Suitability Of Neural Network For Medical Data Diagnosis: A Comprehensive Literature Review

Research Article
Anuradha Diwan., Sanjeev Karmakar and Sunita Soni
DOI: 
http://dx.doi.org/10.24327/ijrsr.2017.0812.1268
Subject: 
science
KeyWords: 
Neural network,Time Series, Diagnosis, Healthcare.
Abstract: 

Diagnosis of medical data is a complex and challenging task for a medical scientist. It is almost complicated due to chaos behavior of medical data. However, since 1986 neural network based numerical modeling for the same is suggested by the world’s scientific community and shown some extent of success. In this study, comprehensive reviews of various contributions (1990 to 2016) have been done.

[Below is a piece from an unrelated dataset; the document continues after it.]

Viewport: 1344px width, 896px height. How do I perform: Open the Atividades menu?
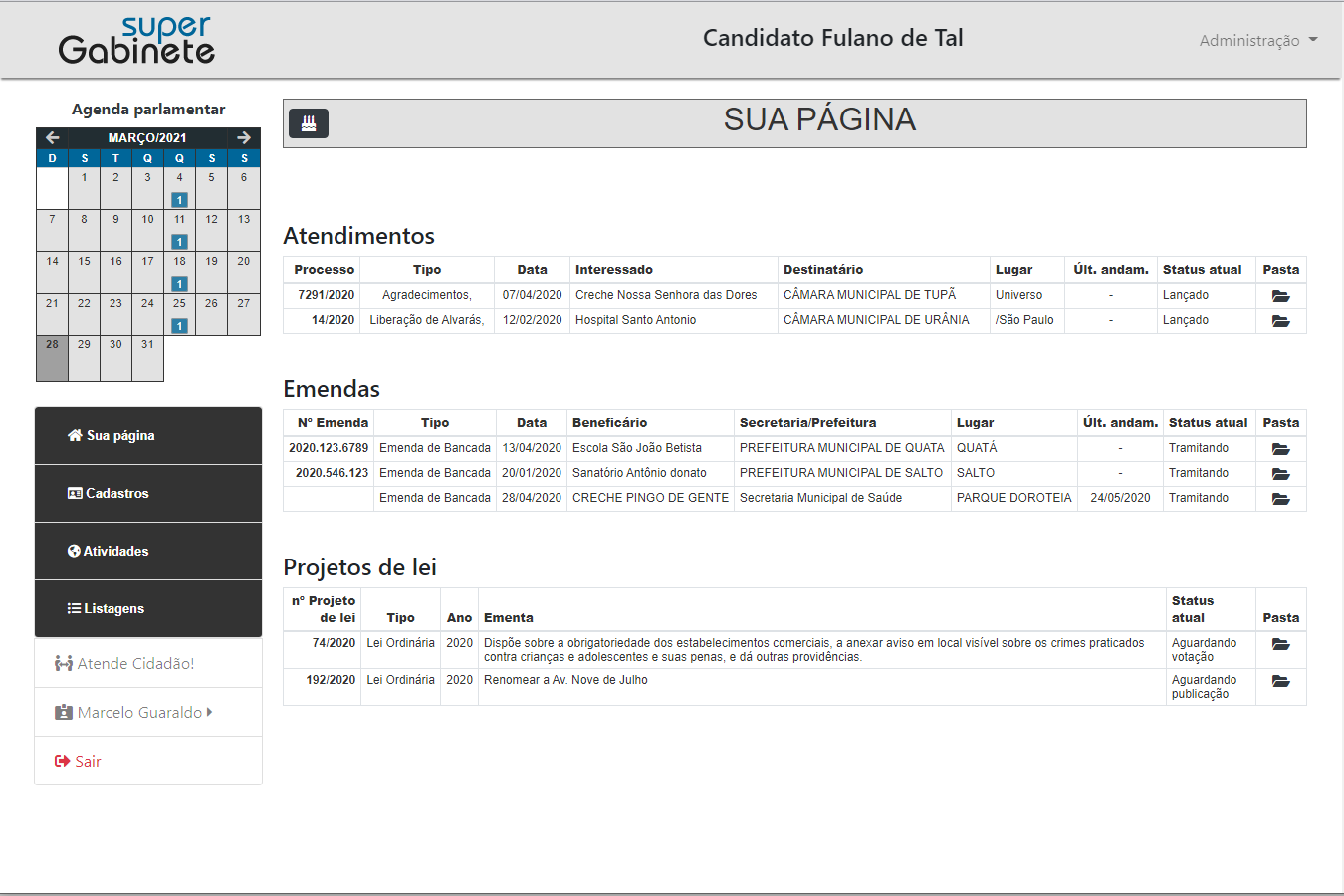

Where different models from various contributors have been studied year wise. As a result, soft-computing i.e., neural network, deep learning technique, data mining technique such as associative classifier has been found to be successfully applied. In neural network based numerical modeling two different architectures of neural network such as BPN and RBF were found more suitable while BPN was better evaluated over RBF architecture as far as performance and complexity of implementation is concerned. Finally, it is concluded that BPN is sufficient to resolve this complex problem. It has shown 90% accuracy in modeling. However, obtaining optimum architecture for better performance is a pre-requisite. These evidences have been broadly discussed in this review paper.